Similarly, exports to Iraq fell by 39%, from 28,266 tonnes in 2014 to 17,345 tonnes and those to Iran fell by over 90% from 5,218 tonnes to just 423 tonnes. While the oil price crash played a role, neighbouring Turkey played an important role in this Persian Gulf market retreat. The latter's broiler exports jumped from 110,000 in 370,000 this year, pushing Brazilian chicken out of Iranian and Iraqi supermarkets in the process.
 
Despite such challenges, America's bird flu epidemic and the real's depreciation against the US dollar had made Brazilian beef more competitive everywhere except the EU, where Thai chicken has also been cheapened by the baht's falling value versus major currencies.
 
Going forward, this export windfall will eventually taper off and growth will fall to the slower level of a large but mature poultry producer.
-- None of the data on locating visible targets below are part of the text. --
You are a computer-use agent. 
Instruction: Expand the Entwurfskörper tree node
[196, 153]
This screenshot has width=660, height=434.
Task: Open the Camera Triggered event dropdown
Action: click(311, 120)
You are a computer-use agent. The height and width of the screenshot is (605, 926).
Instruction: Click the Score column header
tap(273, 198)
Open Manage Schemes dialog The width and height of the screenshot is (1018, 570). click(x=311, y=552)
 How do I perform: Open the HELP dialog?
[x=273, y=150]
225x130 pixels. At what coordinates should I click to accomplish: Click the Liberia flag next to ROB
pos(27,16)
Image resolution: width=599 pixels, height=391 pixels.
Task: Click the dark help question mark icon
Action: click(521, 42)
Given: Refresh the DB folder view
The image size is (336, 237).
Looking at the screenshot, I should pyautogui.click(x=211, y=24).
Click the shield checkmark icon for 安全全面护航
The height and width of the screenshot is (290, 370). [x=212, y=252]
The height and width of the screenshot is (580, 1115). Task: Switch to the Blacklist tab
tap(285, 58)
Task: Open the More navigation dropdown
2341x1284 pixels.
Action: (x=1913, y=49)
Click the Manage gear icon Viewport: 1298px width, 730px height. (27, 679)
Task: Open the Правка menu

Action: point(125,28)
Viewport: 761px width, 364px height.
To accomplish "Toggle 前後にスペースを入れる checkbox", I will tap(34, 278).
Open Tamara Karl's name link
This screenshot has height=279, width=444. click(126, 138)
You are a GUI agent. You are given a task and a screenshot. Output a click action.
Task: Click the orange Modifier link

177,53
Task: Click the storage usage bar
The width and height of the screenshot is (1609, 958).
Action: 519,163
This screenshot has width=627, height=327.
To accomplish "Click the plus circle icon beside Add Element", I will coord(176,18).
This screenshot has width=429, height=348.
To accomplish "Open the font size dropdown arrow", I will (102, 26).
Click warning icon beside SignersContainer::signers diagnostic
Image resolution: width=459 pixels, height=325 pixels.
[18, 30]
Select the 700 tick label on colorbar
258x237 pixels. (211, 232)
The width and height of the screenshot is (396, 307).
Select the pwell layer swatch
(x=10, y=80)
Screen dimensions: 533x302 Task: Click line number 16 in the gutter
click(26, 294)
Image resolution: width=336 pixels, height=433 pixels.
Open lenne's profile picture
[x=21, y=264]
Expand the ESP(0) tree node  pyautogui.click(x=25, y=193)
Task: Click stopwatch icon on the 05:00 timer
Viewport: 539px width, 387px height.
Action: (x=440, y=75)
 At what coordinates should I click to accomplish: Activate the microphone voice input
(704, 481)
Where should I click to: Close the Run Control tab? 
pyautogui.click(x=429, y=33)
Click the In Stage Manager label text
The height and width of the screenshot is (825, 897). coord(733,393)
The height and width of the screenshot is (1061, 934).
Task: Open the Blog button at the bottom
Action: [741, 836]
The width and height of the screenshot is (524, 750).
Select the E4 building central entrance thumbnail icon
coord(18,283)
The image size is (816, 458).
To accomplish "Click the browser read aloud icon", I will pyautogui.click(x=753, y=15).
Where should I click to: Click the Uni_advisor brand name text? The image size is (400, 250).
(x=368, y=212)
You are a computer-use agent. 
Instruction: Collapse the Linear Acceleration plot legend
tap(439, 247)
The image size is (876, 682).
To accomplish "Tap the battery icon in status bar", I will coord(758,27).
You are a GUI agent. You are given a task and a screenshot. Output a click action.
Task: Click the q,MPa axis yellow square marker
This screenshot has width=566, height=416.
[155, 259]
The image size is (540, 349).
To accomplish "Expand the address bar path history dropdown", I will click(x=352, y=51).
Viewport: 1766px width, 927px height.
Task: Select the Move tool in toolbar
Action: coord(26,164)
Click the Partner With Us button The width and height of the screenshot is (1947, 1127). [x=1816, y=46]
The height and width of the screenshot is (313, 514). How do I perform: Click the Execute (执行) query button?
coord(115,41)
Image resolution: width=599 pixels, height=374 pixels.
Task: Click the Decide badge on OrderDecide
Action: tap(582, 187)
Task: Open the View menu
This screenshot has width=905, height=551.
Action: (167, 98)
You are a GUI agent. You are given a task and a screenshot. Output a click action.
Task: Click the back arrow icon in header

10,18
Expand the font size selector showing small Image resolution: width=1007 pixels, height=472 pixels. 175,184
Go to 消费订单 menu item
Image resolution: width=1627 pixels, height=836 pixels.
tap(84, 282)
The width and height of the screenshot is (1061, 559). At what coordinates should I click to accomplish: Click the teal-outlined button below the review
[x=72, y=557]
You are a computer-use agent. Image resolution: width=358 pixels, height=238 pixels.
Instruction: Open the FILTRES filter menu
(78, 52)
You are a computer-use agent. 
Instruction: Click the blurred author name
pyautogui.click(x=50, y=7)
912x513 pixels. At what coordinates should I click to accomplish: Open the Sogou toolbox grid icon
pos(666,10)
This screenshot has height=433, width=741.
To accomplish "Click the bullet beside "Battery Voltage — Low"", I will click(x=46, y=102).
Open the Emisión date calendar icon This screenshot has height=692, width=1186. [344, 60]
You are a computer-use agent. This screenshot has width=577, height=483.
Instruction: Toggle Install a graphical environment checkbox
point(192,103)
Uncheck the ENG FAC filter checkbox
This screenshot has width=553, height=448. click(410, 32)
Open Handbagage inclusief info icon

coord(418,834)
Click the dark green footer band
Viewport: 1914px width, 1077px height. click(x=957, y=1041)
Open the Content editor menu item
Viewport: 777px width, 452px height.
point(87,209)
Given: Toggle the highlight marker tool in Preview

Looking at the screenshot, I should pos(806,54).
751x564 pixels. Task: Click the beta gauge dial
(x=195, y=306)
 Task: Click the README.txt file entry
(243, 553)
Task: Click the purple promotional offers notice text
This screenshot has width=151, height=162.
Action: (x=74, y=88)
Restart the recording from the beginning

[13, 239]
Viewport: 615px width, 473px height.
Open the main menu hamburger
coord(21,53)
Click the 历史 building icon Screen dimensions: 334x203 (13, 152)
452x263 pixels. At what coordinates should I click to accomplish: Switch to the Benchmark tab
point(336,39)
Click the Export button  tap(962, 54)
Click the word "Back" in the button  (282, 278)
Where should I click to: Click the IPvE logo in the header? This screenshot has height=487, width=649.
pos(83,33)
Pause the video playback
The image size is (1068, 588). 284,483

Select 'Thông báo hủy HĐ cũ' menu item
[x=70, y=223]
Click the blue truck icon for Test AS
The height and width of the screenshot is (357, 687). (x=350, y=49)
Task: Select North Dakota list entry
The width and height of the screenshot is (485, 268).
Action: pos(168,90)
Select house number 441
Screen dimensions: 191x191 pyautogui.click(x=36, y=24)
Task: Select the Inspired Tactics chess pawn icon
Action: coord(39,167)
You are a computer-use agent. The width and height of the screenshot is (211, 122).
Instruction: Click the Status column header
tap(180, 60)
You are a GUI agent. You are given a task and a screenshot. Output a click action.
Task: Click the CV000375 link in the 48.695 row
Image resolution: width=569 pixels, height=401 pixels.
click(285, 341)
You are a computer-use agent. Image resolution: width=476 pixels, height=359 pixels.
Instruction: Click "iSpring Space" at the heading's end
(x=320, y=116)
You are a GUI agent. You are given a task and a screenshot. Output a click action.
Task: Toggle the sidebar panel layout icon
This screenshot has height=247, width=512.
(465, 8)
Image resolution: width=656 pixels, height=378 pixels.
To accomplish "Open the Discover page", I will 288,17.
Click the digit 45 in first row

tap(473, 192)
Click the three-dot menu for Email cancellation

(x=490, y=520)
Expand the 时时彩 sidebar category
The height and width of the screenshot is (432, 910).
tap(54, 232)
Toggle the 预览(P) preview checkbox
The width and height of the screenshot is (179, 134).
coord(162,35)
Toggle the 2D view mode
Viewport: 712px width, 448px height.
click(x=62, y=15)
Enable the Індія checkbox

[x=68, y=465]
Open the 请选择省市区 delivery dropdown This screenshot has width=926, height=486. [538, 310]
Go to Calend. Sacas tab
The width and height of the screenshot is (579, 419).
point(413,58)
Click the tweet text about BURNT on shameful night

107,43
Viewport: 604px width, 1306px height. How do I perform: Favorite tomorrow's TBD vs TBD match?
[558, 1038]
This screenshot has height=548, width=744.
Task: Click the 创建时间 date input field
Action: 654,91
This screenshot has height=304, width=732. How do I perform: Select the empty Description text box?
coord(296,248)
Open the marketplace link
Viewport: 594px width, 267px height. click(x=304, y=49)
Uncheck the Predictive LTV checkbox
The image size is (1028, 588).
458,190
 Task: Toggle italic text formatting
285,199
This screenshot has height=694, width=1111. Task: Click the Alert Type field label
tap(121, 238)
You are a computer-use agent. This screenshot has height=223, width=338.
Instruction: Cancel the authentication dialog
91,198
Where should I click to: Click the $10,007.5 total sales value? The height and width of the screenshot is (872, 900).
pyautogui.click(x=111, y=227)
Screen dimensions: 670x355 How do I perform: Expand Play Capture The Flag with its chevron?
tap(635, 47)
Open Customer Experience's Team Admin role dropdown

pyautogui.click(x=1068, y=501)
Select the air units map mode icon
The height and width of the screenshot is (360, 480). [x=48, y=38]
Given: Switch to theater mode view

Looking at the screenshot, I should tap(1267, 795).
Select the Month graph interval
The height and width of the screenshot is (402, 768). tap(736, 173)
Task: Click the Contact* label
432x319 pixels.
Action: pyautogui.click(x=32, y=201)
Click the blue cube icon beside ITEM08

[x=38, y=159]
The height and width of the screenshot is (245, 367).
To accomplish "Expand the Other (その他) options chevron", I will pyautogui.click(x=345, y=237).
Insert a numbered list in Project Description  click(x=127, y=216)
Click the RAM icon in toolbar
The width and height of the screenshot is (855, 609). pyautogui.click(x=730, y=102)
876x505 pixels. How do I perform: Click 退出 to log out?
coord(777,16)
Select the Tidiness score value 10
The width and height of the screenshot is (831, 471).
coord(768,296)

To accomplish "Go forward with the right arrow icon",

Brazil's currency has nowhere to go but up, which means that in years to come, its currency exchange rate will do the industry no favours.
 
Brazilian labour costs, which are already rising faster than those of number two exporter America, will see their cost increase multiplied by any future increases in the Brazilian real's value. That could make it difficult for Brazil to export cooked or processed chicken, as Thailand has a large cost and technological advantages in this particular market niche.
 
It means that when America's poultry sector shakes off bird flu, Brazil will face the same strong competitive pressures it did from 2009 to 2014. The end of this decade will see exports revert to their 2.0% to 3.0% longrun average. For now however, Brazil's maturing broiler sector will enjoy two years of export growth that feel more like the turn of the century, before the industry matured.